### TASK DIRECTIONS:
The expected answer is the set of lines in the data below between the line holding "Expand the 考生信息 sidebar section" and the line holding "You are a computer-use agent. Image", inclusive, written out exactly.

### SUPPLIED RECORDS:
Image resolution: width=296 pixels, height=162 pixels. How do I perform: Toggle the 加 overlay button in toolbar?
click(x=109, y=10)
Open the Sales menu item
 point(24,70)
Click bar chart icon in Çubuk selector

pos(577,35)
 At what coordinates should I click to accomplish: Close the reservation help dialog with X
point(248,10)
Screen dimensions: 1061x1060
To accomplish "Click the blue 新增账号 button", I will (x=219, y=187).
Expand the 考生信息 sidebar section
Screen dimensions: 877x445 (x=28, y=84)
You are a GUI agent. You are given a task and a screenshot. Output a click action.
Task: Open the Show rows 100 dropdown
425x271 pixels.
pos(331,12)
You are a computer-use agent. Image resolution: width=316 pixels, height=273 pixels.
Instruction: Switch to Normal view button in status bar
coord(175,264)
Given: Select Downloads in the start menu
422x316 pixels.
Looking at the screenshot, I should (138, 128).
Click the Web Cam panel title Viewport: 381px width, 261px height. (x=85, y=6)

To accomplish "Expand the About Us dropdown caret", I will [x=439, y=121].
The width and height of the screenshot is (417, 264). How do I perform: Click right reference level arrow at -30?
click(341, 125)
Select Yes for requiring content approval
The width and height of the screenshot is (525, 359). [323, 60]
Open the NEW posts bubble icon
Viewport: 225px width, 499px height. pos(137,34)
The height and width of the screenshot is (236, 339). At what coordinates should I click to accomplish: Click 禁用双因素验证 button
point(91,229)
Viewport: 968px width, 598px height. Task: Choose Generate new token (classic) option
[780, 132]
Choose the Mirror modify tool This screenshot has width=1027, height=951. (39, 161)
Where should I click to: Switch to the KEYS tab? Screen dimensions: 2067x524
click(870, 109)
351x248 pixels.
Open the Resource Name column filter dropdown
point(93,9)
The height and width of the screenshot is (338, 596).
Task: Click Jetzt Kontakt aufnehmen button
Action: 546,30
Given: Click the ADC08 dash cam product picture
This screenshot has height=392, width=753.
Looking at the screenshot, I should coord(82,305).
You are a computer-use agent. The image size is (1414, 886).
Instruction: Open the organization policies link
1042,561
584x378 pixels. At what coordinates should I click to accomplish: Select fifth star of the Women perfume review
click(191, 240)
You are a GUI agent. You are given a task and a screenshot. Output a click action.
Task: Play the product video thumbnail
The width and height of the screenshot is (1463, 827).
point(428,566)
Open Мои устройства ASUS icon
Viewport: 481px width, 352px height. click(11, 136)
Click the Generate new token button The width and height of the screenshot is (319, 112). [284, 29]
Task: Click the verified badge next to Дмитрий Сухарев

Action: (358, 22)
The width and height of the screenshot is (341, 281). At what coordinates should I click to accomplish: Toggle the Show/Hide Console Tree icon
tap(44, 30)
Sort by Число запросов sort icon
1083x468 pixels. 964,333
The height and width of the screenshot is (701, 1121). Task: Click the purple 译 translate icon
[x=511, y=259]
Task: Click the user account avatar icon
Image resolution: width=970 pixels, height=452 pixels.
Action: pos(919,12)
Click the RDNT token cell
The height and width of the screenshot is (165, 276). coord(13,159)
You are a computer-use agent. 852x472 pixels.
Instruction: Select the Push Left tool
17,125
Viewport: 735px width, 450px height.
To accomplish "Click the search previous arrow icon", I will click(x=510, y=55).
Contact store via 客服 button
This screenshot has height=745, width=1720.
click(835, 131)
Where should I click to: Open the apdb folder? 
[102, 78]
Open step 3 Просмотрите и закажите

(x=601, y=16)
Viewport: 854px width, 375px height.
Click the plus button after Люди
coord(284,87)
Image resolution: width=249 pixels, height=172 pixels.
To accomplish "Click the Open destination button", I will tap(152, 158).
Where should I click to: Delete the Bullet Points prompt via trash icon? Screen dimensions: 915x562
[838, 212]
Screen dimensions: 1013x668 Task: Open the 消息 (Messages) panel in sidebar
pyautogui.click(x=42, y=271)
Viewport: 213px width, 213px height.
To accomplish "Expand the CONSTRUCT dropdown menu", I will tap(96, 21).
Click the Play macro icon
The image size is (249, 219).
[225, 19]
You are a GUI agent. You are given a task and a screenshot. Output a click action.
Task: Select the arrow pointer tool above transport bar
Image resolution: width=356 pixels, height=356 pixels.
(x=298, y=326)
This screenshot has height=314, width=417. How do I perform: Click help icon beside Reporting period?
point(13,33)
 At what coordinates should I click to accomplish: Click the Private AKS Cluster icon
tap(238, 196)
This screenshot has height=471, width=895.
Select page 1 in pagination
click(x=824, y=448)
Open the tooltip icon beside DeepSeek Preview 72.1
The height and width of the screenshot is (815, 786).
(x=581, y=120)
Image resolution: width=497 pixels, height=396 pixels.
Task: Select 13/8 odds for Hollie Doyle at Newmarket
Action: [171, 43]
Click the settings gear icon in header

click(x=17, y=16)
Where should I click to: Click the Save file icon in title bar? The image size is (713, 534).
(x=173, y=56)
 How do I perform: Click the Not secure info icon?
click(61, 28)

### RESULT:
Expand the 考生信息 sidebar section
Screen dimensions: 877x445 (x=28, y=84)
You are a GUI agent. You are given a task and a screenshot. Output a click action.
Task: Open the Show rows 100 dropdown
425x271 pixels.
pos(331,12)
You are a computer-use agent. Image resolution: width=316 pixels, height=273 pixels.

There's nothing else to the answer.